Tribünlerde 3 kuşak bir arada, kadınların ve çocukların sayısı inanılmaz… Fotoğraflar cıvıl cıvıl… Özeti: Ailemizin takımı… Bunu da bir kenara yazalım…
STADA GİRERKEN İYİ, ÇIKARKEN FELAKET!
Maç öncesinde tribünlere girişler 2-3 saat öncesinden başlıyor. Stadyuma kaç ayrı kapıdan giriş yapılıyor. Zamana yayıldığı için de -son yarım saat hariç- girişlerde sıkışıklık pek söz konusu olmuyor.
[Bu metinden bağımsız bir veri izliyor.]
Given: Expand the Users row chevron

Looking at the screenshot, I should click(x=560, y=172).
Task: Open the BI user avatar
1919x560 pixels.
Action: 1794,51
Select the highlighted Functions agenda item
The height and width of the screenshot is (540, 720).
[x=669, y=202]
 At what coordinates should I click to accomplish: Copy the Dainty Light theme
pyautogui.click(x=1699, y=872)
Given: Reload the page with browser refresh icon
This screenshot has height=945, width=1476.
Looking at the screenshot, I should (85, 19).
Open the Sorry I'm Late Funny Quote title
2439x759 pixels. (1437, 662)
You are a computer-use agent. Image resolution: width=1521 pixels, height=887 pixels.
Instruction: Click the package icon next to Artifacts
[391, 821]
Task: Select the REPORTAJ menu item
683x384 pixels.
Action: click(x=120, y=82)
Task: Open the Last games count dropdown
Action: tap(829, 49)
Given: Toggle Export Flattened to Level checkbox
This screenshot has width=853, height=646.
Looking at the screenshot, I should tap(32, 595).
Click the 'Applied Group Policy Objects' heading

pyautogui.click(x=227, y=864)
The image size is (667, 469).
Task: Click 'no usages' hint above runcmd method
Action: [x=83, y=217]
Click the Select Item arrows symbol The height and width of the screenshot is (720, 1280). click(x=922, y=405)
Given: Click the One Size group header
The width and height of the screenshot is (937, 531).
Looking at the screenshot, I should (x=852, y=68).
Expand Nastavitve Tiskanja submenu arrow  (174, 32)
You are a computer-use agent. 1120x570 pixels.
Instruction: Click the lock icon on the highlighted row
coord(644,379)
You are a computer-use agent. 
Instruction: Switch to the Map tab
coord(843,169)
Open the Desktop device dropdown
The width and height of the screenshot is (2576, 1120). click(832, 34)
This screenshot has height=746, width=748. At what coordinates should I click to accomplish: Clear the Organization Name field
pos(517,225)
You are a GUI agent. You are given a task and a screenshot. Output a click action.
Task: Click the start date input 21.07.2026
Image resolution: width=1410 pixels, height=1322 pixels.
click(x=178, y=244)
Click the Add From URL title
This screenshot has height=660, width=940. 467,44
Maç bittikten sonra stadyum boşalırken sorun da başlıyor. Saatler içerisinde grup grup gelip tribünlere yerleşmiş 40 bin kişi, stadı boşaltmak için aynı anda harekete geçiyor, ki bu normal, normal olmayan, stadın boşalacağının sanki hiç düşünülmemiş olması. Güvenlik nedeniyle maç öncesi her yere demir bariyerler yerleştiriliyor, maç bitmiş, her şey sakin, insanlar çıkıp evine gidecek ama o bariyerler halâ orada duruyor. Koca koca kapılar var, Doğu girişini Kuzey girişinden ayıran, kilitli. Kuzey girişinden çıkış yapanlar stadyumu -deyim yerindeyse- adeta tavaf etmeden Acemler yönüne gidemiyor. Doğu kapılarından çıkanlar bile izdiham nedeniyle bahçedeki demir perdeleri aşıp ana yola çıkmakta güçlük çekiyor ama o da ne? Yoldaki trafik kesilmemiş ki! Acemler Trafik Müdürlüğü yönünden gelenler ve Acemler İstasyonu otoparkından çıkış yapan araçlar mecburen Mihraplı istikametine gitmeye çalışıyor, binlerce kişi yollarda, akmaya çalışıyor… Trafik kilit! Araçlar bir adım ilerleyemiyor, taraftar kalabalıktan yürüyemiyor. Ama helâl olsun! Bir tek sürücü bile kornaya basmıyor ya! Sakin sakin bekliyor herkes, bu çile elbette bitecek…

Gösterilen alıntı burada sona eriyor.